ST. PAUL -- The sample size is small, but two games into the regular season, the Minnesota Wild's leading scorer is... Chris Stewart.
Not typically counted on as an offensive catalyst, Stewart is off to a good start this season, scoring a goal in each of the Wild's first two contests while also assisting on another.
"On the goals, he's done a great job. He's got a very good offensive IQ, he always has. That's never been Chris Stewart's problem," said Wild coach Bruce Boudreau. "We're hoping his start continues, it's a good start for him, it certainly is something that's added that you're not really counting on but he is scoring the goals."
The one thing all three of his points have had in common is that they have all been earned within a few feet of the net. His assist in Detroit came on a quick pass from behind the net to linemate Joel Eriksson Ek crashing the goal.
Less than a minute later, he scored his first goal when Tyler Ennis found him in nearly the same spot; Stewart skated through the top of the crease, waited out goaltender Jimmy Howard then slipped the puck past him.
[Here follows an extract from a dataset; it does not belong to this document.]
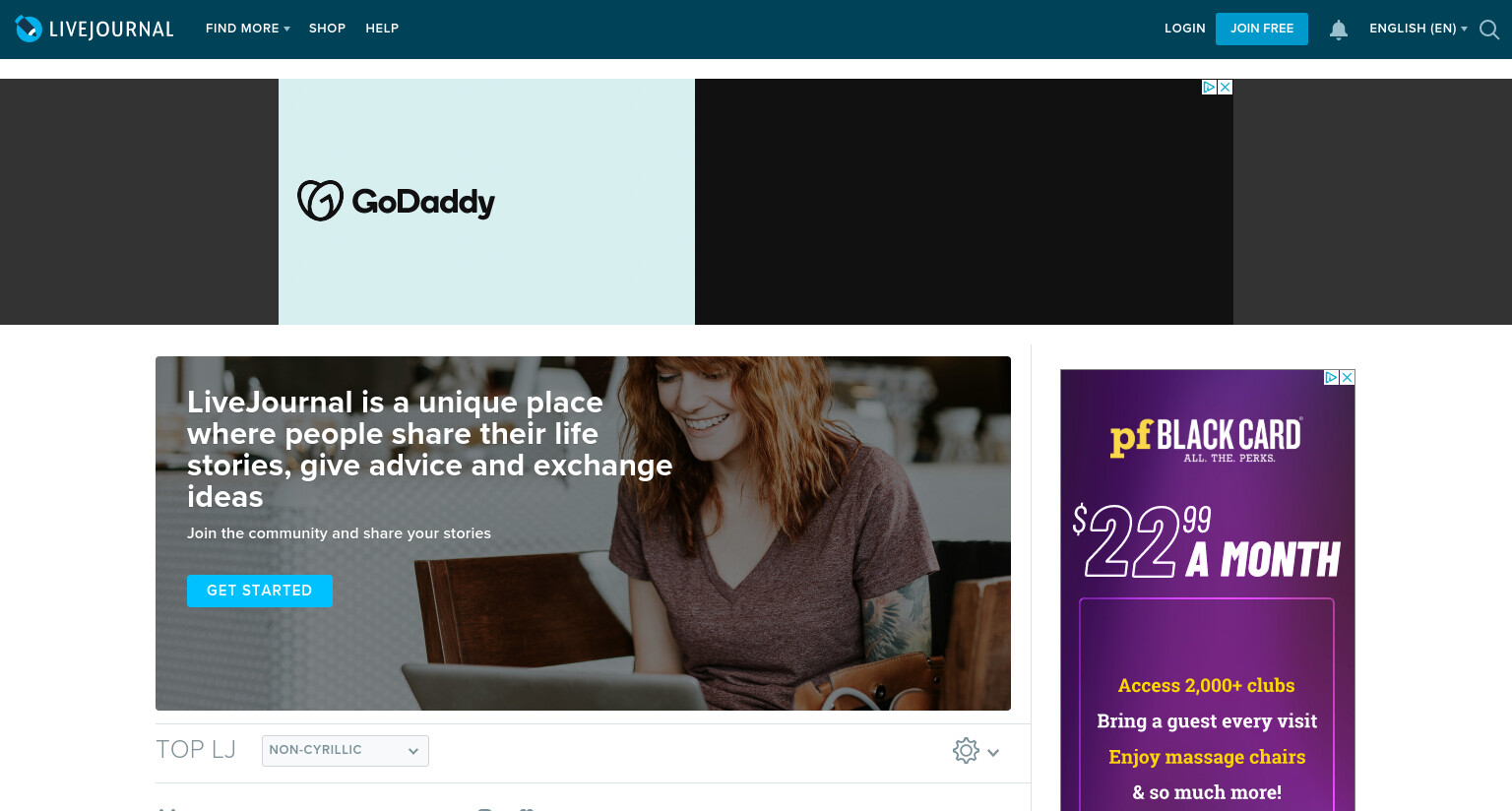Click the GET STARTED button
The image size is (1512, 811).
click(260, 591)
Two nights later against Carolina, Stewart showed off his hands, finishing a breakaway chance with a quick backhander that fooled Scott Darling.
"From the top of the circles in, he's very dangerous," Boudreau said. "His defensive part of the game is getting better, it's probably been the one thing that's kept him back a little bit from playing more. But he's getting better at it and he works at it."
The defensive aspect of his game has been aided by the presence of Eriksson Ek, an outstanding two-way centerman who is able to do some of the defensive dirty work. The two played together each of the first two games and have been tenacious on the forecheck, in game one with Marcus Foligno and last time out with Jason Zucker.
"I'm pretty comfortable with my role and I know what I have to do to be successful in this League," Stewart said. "For me personally, getting in on the forecheck and getting the puck stopped, once we get in and get it back, we do have the skill to make the plays.
"With the big boys in there, especially when I was playing with Marcus, the defensemen are going to be looking over their shoulders. That's the stuff that we have to do."
Stewart's start is one of the feel-good stories both inside and outside the dressing room. Few players on the team are as respected or well-liked as Stewart, typically the first one to stand up for a teammate or drop the gloves when circumstance dictates.
Now that he's scoring goals, it's an added bonus.
"He's a great leader and a great dressing room guy, great on the bench guy. And those guys are hard to find," Boudreau said. "And I mean, you could go up to every one of the players, and they would want [Stewart] not only on the team but in the locker room."
Wild forward Zach Parise was a full participant in practice once again, and Boudreau indicated on KFAN radio that he is targeting a potential return next weekend if things continue down their current path.
Depending on what doctors and trainers say, however, that timeline could change.
"That's the plan. I mean, who knows? Anything can change. He looked pretty good out there, working hard," Boudreau said. "I know he's champing at the bit to play. But it's the protocol and whatever the doctors say and the trainer says is what's going to happen."
Seven defensemen expected Thursday
Boudreau said after practice that he had not been approached about the possibility of sending defenseman Mike Reilly to Iowa of the American Hockey League, thus allowing the team to call up a forward.
Reilly's strong preseason and training camp earned him a spot in the NHL, but with Parise and Mikael Granlund both out of the lineup, it's left the Wild with one extra defenseman and just 11 forwards.
The team made do in Carolina, rotating any number of other wingers on the fourth line, but Boudreau said he will change things up on Thursday against the Chicago Blackhawks.
"It wasn't that it was confusing or anything, it was so many different combinations during the course of the game that I might do something different," Boudreau said. "In a perfect world, would you like 12 [forwards] and six [defensemen]? Yeah. But I think this is a great challenge and I don't think it will happen all year long. Time will tell, but usually things work their way out."